Con notable esfuerzo de educación o profesionalidad, la madre de Patricia dijo:

– ¿Tiene que ver con la revista?

– Así es. ¿Podría hablar con Patricia?

– Ya no trabaja en ello. Si usted desea, puede llamarla a su móvil.

– Lo he hecho, pero no puedo dar con ella.

– Entonces ya somos tres. ¿Gordon? Es la madre de Dudley Smith, el escritor.

En menos de dos segundos, la voz de un hombre dijo:

– ¿Señora Smith? Soy el padre de Patricia.

– Llámeme Kathy. Discúlpeme, ¿he molestado a su esposa de alguna manera?

– Estoy seguro de que no. El problema lo tenemos en casa. O para ser más exactos, al contrario.

– Creo que no le sigo.

– No es usted la única -dijo Gordon Martingala aclarándose la garganta-. ¿Patricia también les ha dejado plantados a usted o a su hijo?

Kathy escuchó una protesta de fondo mientras dijo:

– No sé a qué se refiere.

– Ha dejado la revista de su madre y se ha marchado a Londres.

– Cielo santo, ¿de repente?

– Tan de repente que no podemos ni mencionarlo. La primera noticia que tuvimos fue el mensaje de texto que le envió anoche a su madre.

Su resentimiento comenzaba a contagiar a Kathy. ¿Se había ido Patricia sin decirle a Dudley que lo dejaba a él y a la revista? ¿Tenía otro empleo? Se contuvo y no lo preguntó.
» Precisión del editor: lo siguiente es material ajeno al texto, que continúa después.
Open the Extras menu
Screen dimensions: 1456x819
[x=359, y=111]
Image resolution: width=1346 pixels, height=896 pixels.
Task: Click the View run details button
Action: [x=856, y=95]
– Parece ser que cree que ha encontrado algo mejor y si no estaba hoy allí se lo darían a otra persona. Ahora usted sabe tanto como se ha molestado en contarnos a nosotros. Me parece que le daba vergüenza contarle nada más a su madre por la rapidez con que debía hacerlo.

Tras oír otra objeción a través del teléfono, Kathy dijo:

– Espero que le transmitan el deseo de que tenga buena suerte de mi parte y de la de Dudley cuando vuelvan a recuperar el contacto.

– No me cabe la menor duda de que aparecerá cuando necesite su ropa. Solo por curiosidad, ¿para qué deseaba hablar con ella?

– Iba a decirle que teníamos que anular nuestra cita. Dudley está demasiado ocupado este fin de semana. Dígale a su esposa que no esté triste, que tenemos que dejar que nuestros hijos sean ellos mismos -dijo Kathy, recibiendo como respuesta un murmullo de poco convencimiento.

Sin embargo, no se sintió demasiado resentida al finalizar la llamada. Lo principal era que Dudley no corriera ningún peligro por culpa de Patricia. Ahora Kathy tenía que dedicar el día en asegurarse de que no se sintiera tentada de molestar a Dudley.